- **BRANO DA LEGGERE**
※ ※ ※

Parla, animaccia di turco: parla, delinquente: parla, cuoraccio di arpia, testa di matto: non ti basta, no, il male che mi hai fatto, che mi vuoi trascinare proprio alla morte (a Roma questa era una metafora presa dal gioco delle carte, e voleva dire: passare ogni segno). Alzare le mani su di me?! Diavolo, fallo. Provaci un po’, che do di piglio a un piatto e, come è vero Cristo, te lo sbatto su quella fronte che si è incallita per la tua cattiveria. Non vuoi dare il pane a me, brutta carogna? Portalo almeno  a queste anime innocenti dei tuoi figli che muoiono di freddo e di bisogno. Tira avanti così: fai delle cose ancora più brutte. Dio non paga ogni sabato (è un proverbio), Clemente; ma poi arriva quella volta in cui le sconti tutte.

 

Analisi.

I versi dovrebbero essere declamati con forza rabbiosa mista a pianto, con una dizione concitata. E’ lo sfogo di una donna esasperata, che sta litigando col marito e lo sta affrontando con veemenza. Il nostro poeta, cronista attento, sta curando la messa in scena: i protagonisti sono in casa e le urla stanno animando il vicinato. L’impaginazione attenta è quella di un monologo drammatico: ogni strofa comincia con una frase provocatoria, pronunciata dalla moglie e rivolta –con ritmo incalzante- al marito: dì, animaccia de turco: dì, vassallo (v. 1), ripetuta in anafora, dì, coraccio d’arpìa (v. 2); nun t’abbasta no (v. 3); arzà le mano a me? (v. 5), pròvece un po’ (v. 6); nun vòi dà ppane a me (v. 9); portelo ar meno a st’anime innocente (v. 10); tira avanti accusì (v. 12). Ma alla fine, come quasi sempre avviene nelle storie belliane che hanno come protagoniste le donne, tutto si acqueta nella sopportazione confortata dalla fede nel giudizio del Signore Dio.

※ ※ ※

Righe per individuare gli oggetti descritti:
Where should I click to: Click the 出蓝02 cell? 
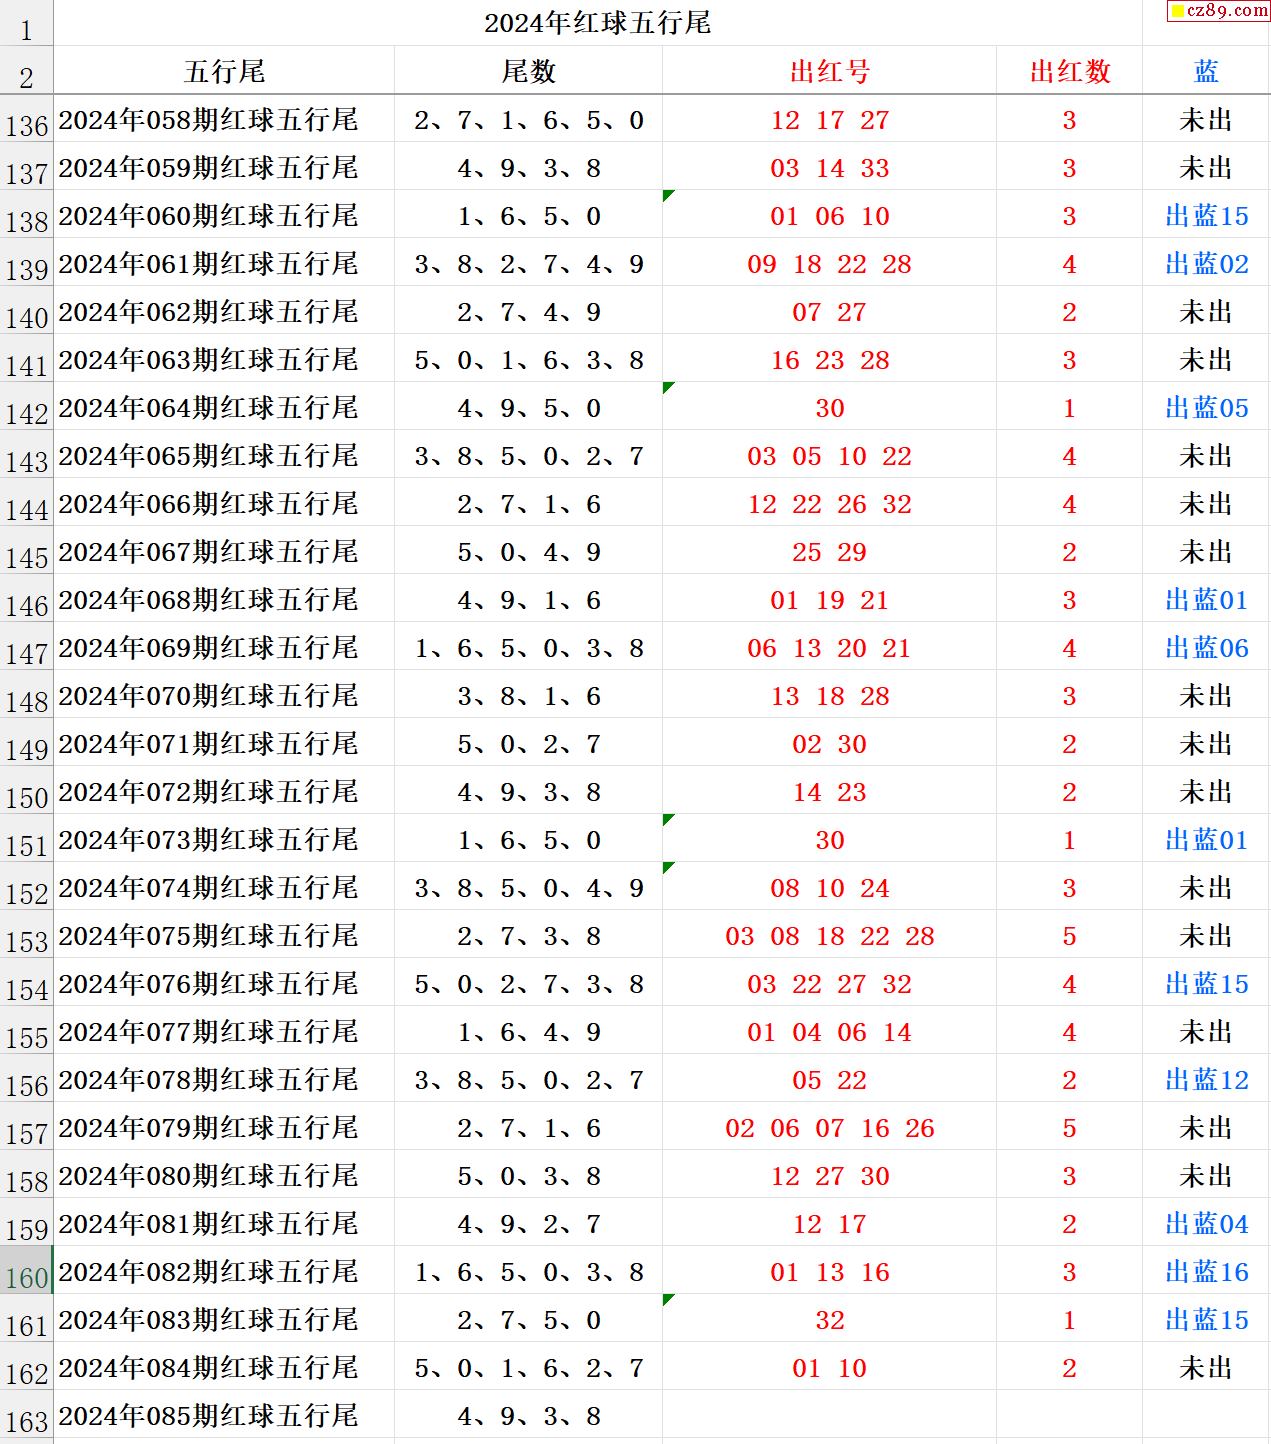click(1206, 264)
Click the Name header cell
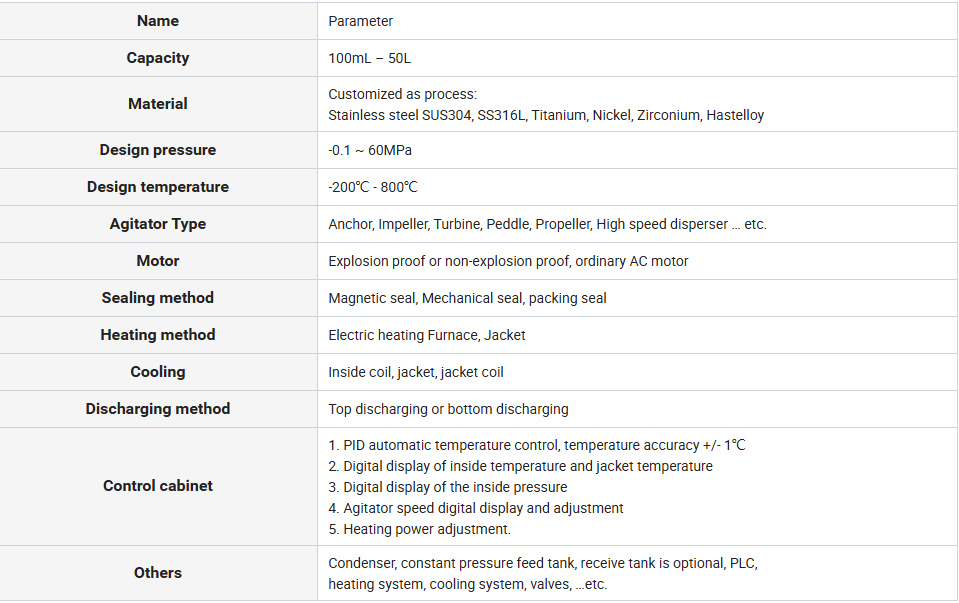Image resolution: width=959 pixels, height=603 pixels. (x=158, y=21)
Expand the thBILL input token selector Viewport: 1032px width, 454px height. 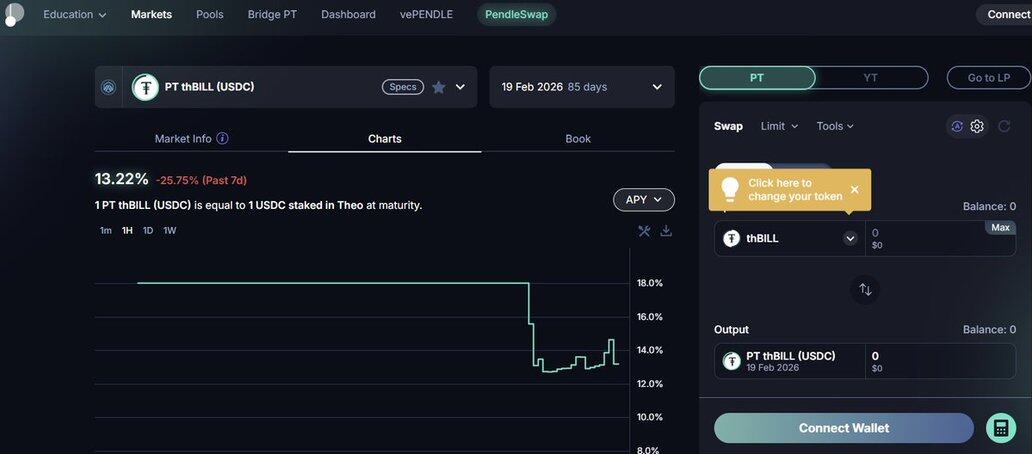[850, 239]
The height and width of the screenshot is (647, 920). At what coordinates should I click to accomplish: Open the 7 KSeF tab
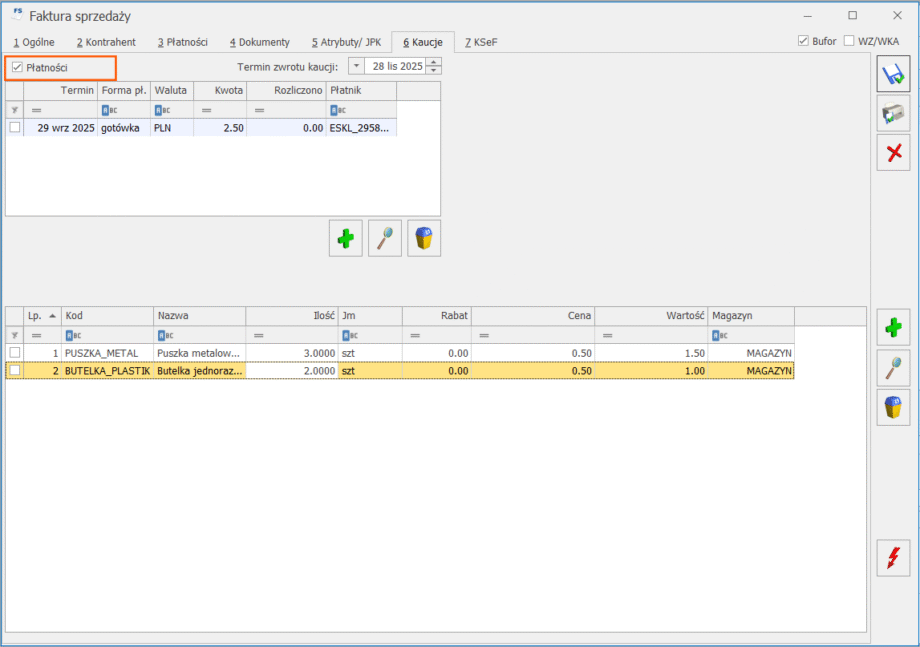[x=480, y=42]
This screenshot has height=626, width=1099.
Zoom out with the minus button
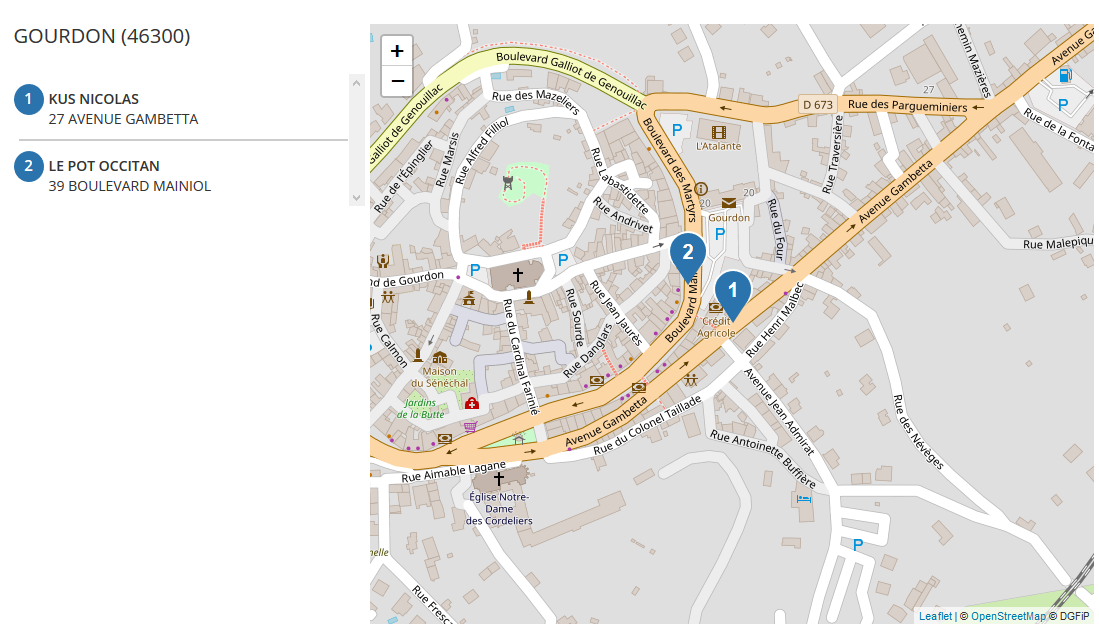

※ ※ ※

- **CONSEGNA 1**
Ricopi una parte del brano: cominci dalle parole che contengono "Parla, animaccia di" e si fermi dopo "le sconti tutte.".
- **CONSEGNA 2**
Secondo il brano, in che modo dovrebbero essere declamati i versi?
Le righe costituiscono un materiale a sé, distinto dal brano.

- **RISPOSTA 1**
Parla, animaccia di turco: parla, delinquente: parla, cuoraccio di arpia, testa di matto: non ti basta, no, il male che mi hai fatto, che mi vuoi trascinare proprio alla morte (a Roma questa era una metafora presa dal gioco delle carte, e voleva dire: passare ogni segno). Alzare le mani su di me?! Diavolo, fallo. Provaci un po’, che do di piglio a un piatto e, come è vero Cristo, te lo sbatto su quella fronte che si è incallita per la tua cattiveria. Non vuoi dare il pane a me, brutta carogna? Portalo almeno  a queste anime innocenti dei tuoi figli che muoiono di freddo e di bisogno. Tira avanti così: fai delle cose ancora più brutte. Dio non paga ogni sabato (è un proverbio), Clemente; ma poi arriva quella volta in cui le sconti tutte.

- **RISPOSTA 2**
Con forza rabbiosa mista a pianto, con una dizione concitata.